Durante os motins, que se espalharam um pouco por toda a cidade de Londres, as redes sociais desempenharam um papel importante para identificar e capturar os responsáveis.
A polícia chegou mesmo a utilizar as redes sociais para investigar vários suspeitos e prevenir novos casos de vandalismo e futuros danos.
Mais uma vez, as redes sociais mudavam o mundo.
No entanto, a utilização das redes sociais, especialmente em contexto de guerra, tem o reverso da moeda.
Há que pensar duas vezes antes de se publicar nas redes sociais. E para os soldados na guerra entre a Rússia e a Ucrânia, esta é uma questão de vida ou de morte.

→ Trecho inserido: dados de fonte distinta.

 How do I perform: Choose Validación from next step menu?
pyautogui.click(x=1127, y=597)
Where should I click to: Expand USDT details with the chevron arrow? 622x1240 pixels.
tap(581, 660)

O uso crescente do Facebook e do seu equivalente russo, Vkontakte, já custou vidas e danos a muitas das tropas do conflito.
Por um lado, as selfies e as publicações dos soldados informam os seus familiares e amigos sobre o seu bem-estar.
Por outro, revelam as posições geográficas das tropas.
As redes sociais não mudaram apenas o mundo jornalístico, mas também o ativismo.
Quer seja algo simples como gostar de uma página, partilhar opiniões ou documentar ações que consideremos erradas, a internet abriu todo um novo caminho em direção da mudança.
Com ou sem «likes», o mundo nunca mais será o mesmo.